Joining the Technological Frontiers

TEJ KOHLI

LONDON – Artificial intelligence (AI) and biotechnology are both on an exponential growth trajectory, with the potential to improve how we experience our lives and even to extend life itself. But few have considered how these two frontier technologies could be brought together symbiotically to tackle global health and environmental challenges.

Consider the pace of recent developments in both fields. Biotechnology, in cost-benefit terms, has been improving by a factor of ten every year. The cost of deciphering the human genome has dropped from $3 billion in 2001 to about $1,000 today; a process that took months ten years ago can now be completed in less than an hour. Likewise, based on current developments, PricewaterhouseCoopers estimates that AI’s contribution to global output will reach $15.7 trillion by 2030 – more than the current combined output of China and India.

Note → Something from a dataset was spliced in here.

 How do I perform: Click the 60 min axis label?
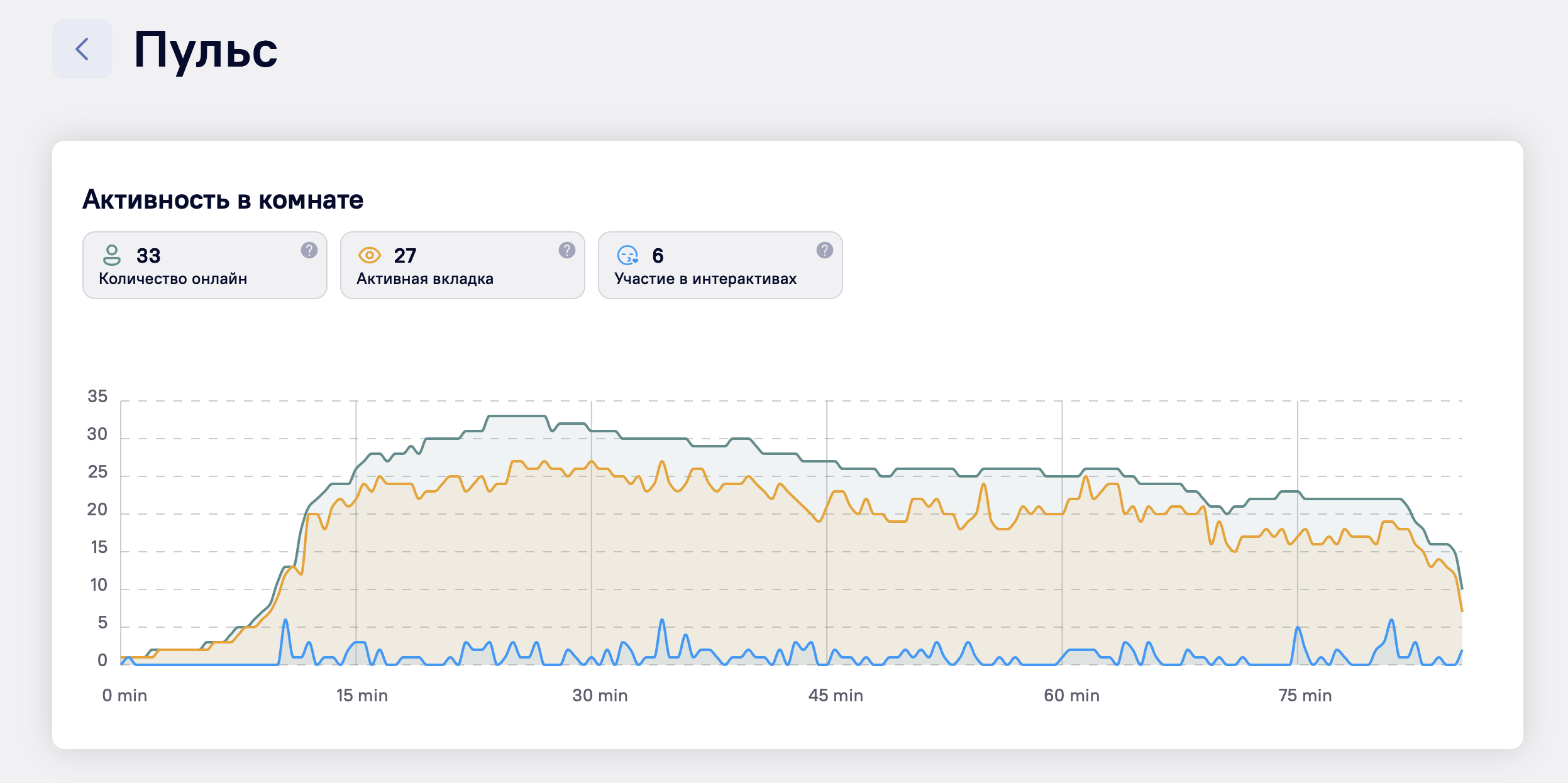[x=1071, y=696]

Yet, if anything, these predictions underestimate the economic impact. AI applications will eventually be so broad and so embedded in every aspect of our daily lives that they will likely contribute three to four times more to global output than the Internet, which today accounts for around $50 trillion of the global economy. Moreover, the siloed nature of current analyses means that potential AI/biotech combination technologies have not been fully considered or priced in.


For example, combination technologies could tackle a global health issue such as organ donation. According to the World Health Organization, an average of around 100,800 solid organ transplants were performed each year as of 2008. Yet in the United States, there are nearly 113,000 people waiting for a life-saving organ transplant, while thousands of good organs are discarded each year. For years, those in need of a kidney transplant had limited options: they either had to find a willing and biologically viable living donor, or wait for a viable deceased donor to show up in their local hospital.

But with enough patients and willing donors, Big Data and AI make it possible to facilitate far more matches than this one-to-one system allows, through a system of paired kidney donation. Patients can now procure a donor who is not a biological fit and still receive a kidney, because AI can match donors to recipients across a massive array of patient-donor relationships. In fact, a single person who steps forward to donate a kidney – either to a loved one or even to a stranger – can set off a domino effect that saves dozens of lives by resolving the missing link in a long chain of pairings.

Since the first paired kidney exchanges took place in 2000, nearly 6,000 people have received kidney transplants from donors identified by algorithms. But this could be just the start of AI-facilitated organ transplantation. AI can already identify potential donors and recipients; in the future, it will be able to account for even richer patient data, perhaps including moral and religious factors, to help with sequencing and triage decisions (that is, determining whether someone should get a transplant before someone else).

The biggest hurdle preventing these AI models from reaching their full potential is biological. In theory, AI applications could draw on data sets encompassing all living and deceased organ donors and all patients worldwide. But, in practice, there is a time limitation on most organ pairings, because organs from deceased donors are viable for transplantation for only a short period. To be paired, recipients must be located within a geographic radius that can be reached in time.

Fortunately, synthetic biotechnology could vastly expand the scope of feasible pairings. Globally, the synthetic biology market is growing fast, and is expected to exceed $12.5 billion by 2024, reflecting a compound annual growth rate of 20%. Within this emerging industry, there are companies (including one in which I am an investor) exploring methods of preserving and even regenerating organs outside of the body, potentially for multiple days at an ambient temperature. This could extend the distances that organs can be transported, thus enabling a network effect by increasing the size of viable data pools from which AI models can draw to produce more efficient chains of pairings.

Perfecting new biotechnologies usually takes years. But, if successful, these innovations could revolutionize large areas of public health, with the global organ-donation regime being just the start.

The moral and ethical implications of today’s frontier technologies are far-reaching. Fundamental questions have not been adequately addressed. How will algorithms weigh the needs of poor and wealthy patients? Should a donor organ be sent to a distant patient – potentially one in a different country – with a low rejection risk or to a nearby patient whose rejection risk is only slightly higher?

These are important questions. But I believe that we should get combination technologies up and working, and then decide on the appropriate controls. The matching power of AI means that eight lives could be saved by just one deceased organ donor; innovations in biotechnology could ensure that organs are never wasted. The faster these technologies advance, the more lives we can save.

AI and biotech are undergoing rapid development precisely because they have such far-reaching potential. As they move forward, we must keep looking for new combinations to unlock. I suspect that we will find we have underestimated their potential by considering them in isolation.